Keeping a Good Thanksgiving: Part 4

Part 4: For Strangers Who Became Friends

So they made their way finally to another safe harbor they named Plymouth and around December 12 began to explore what would be their new home. December 20 they decided to begin building. They chose a 165 foot hill. They named it Plymouth Plantation.

An Indian leader, Massasoit, watched all of this with both fear and fascination. Ultimately he decided not to attack and kill them all and instead sent delegates, first Samoset and then Squanto – who spoke English – to investigate.

And then they started to become ill and die. The harsh northeastern winter, the poor diet – they were still eating the small rations left from what they had brought along.  On some days that winter only ten men were healthy enough to work. By springtime, exactly half of them were dead. Every family had lost someone.

They cleared land and knew that their one chance to survive was a successful crop. It was then that Squanto appeared with advice that literally saved them. He showed them how to plant and how to fertilize. The crop succeeded: they had squash, corn, beans, peas and barley for their beloved beer. And they learned to hunt and fish. That autumn when the crop was in and the small huts – 19 of them – secure, Governor William Bradford declared “a time to rejoice after a more special manner.” He sent four men “fowling,” with their muskets to bring geese and ducks and gathered abundant shellfish, oysters, and mussels, and they welcomed their new friends to the feast. Massasoit and one hundred men showed up and brought along five freshly killed deer.

It wasn’t exactly a Currier and Ives Thanksgiving. There was no long table with a white linen tablecloth. In fact, they all stood, throwing pieces of meat into a large boiling pot. They ate the stew with their fingers. Forks had not yet appeared. And there probably was no turkey (wild turkeys are fast and hard to kill) and filling – or stuffing – or dressing. And there certainly was no cranberry sauce.

What there was, was a sense of profound gratitude for life – for their survival, for hope for the future, for an amazingly fertile and productive world, for strangers who became life-giving friends, and for one another.

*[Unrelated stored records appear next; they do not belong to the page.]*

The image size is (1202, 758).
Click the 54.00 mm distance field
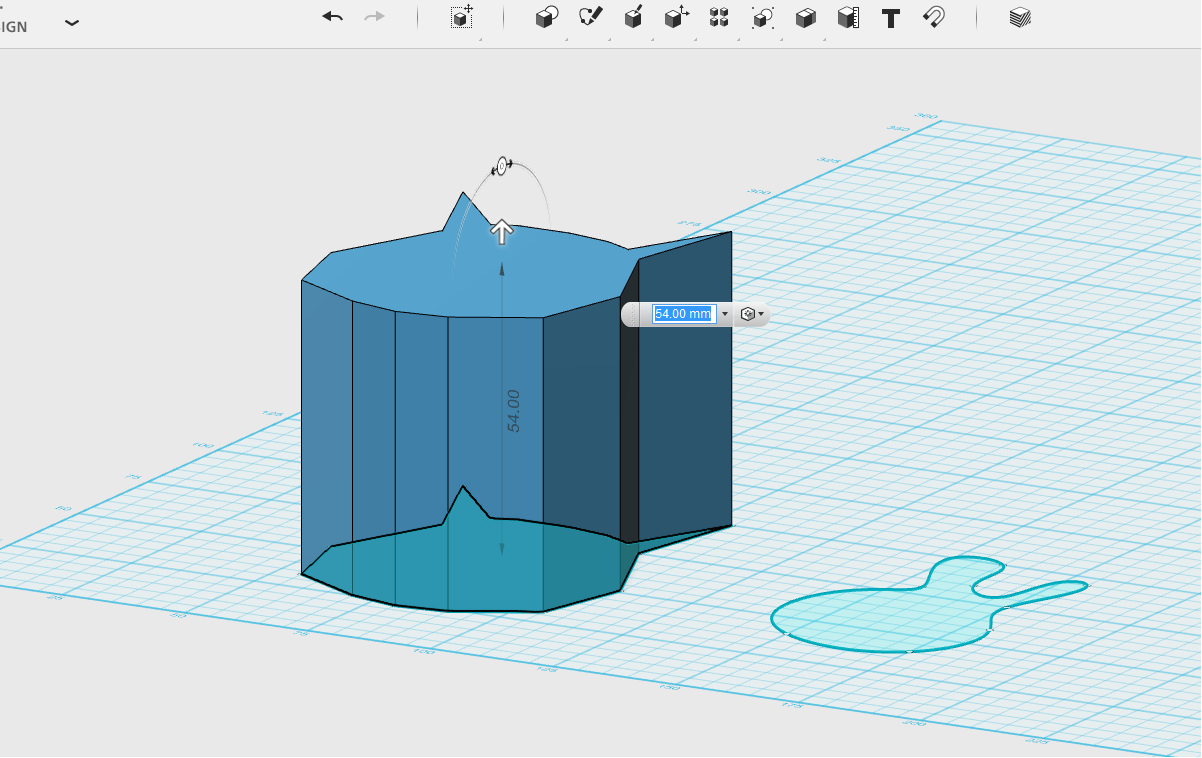click(x=684, y=314)
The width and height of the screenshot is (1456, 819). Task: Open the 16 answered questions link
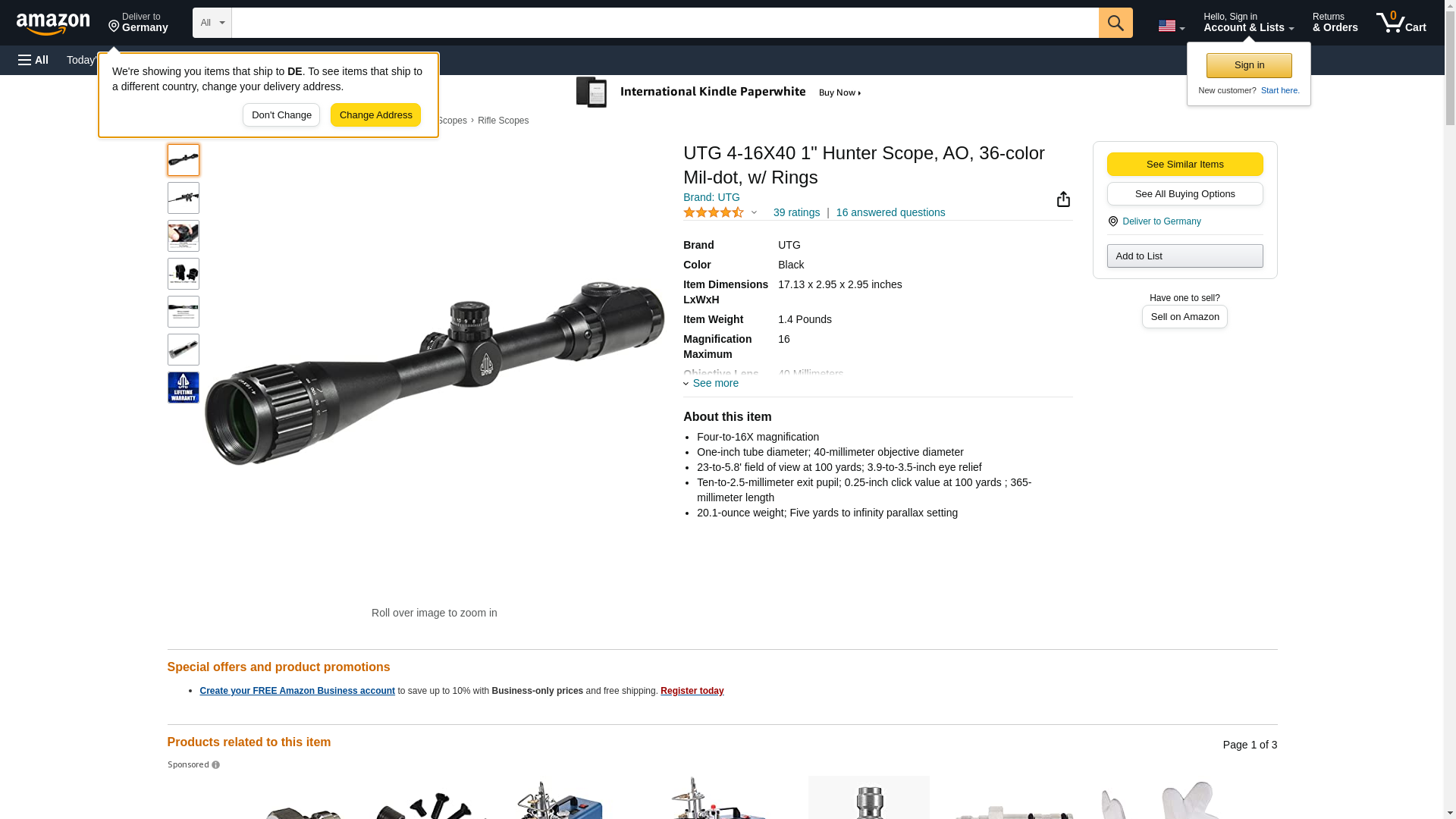(890, 212)
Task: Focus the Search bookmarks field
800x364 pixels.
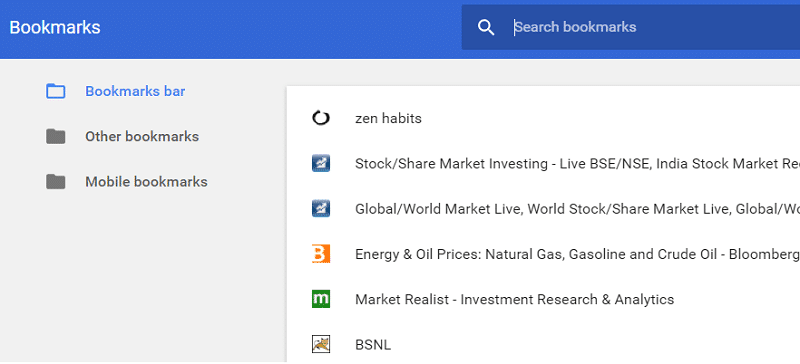Action: (631, 28)
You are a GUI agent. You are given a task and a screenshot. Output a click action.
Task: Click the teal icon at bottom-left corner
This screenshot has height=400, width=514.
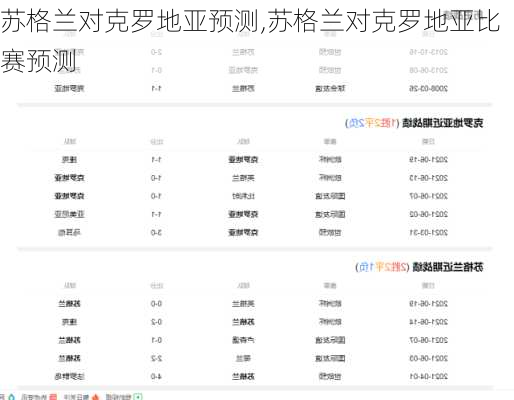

All this information, by the way, is from Mayflower, A Story of Courage, Community, and War by Nathaniel Philbrick. It is a fascinating, reliable and complete history. In it Philbrick summarizes: “The first Thanksgiving marked the conclusion of a remarkable year. Eleven months earlier the Pilgrims arrived at the tip of Cape Cod, fearful and uninformed. They had spent the next month alienating and angering every Native American they happened to come across. By all rights, none of the Pilgrims should have emerged from the first winter alive. That it worked – was a testament not only to the Pilgrims’ great resolve and faith, but to their ability to take advantage of an extraordinary opportunity.” Philbrick says the Pilgrims learned quickly about diversity and were pushed out of their extremely tight, inward, almost cult-like worldview. They learned to regard the Native Americans as friends – at least as a resource, some even as brothers and sisters. And that saved their lives.

It would not last. King Philip’s war a few years later pitted Native Americans against European settlers in an all-out, incredibly violent war. In terms of percentage of fatalities against total population, it was the worst war ever fought. But that is another story in the book.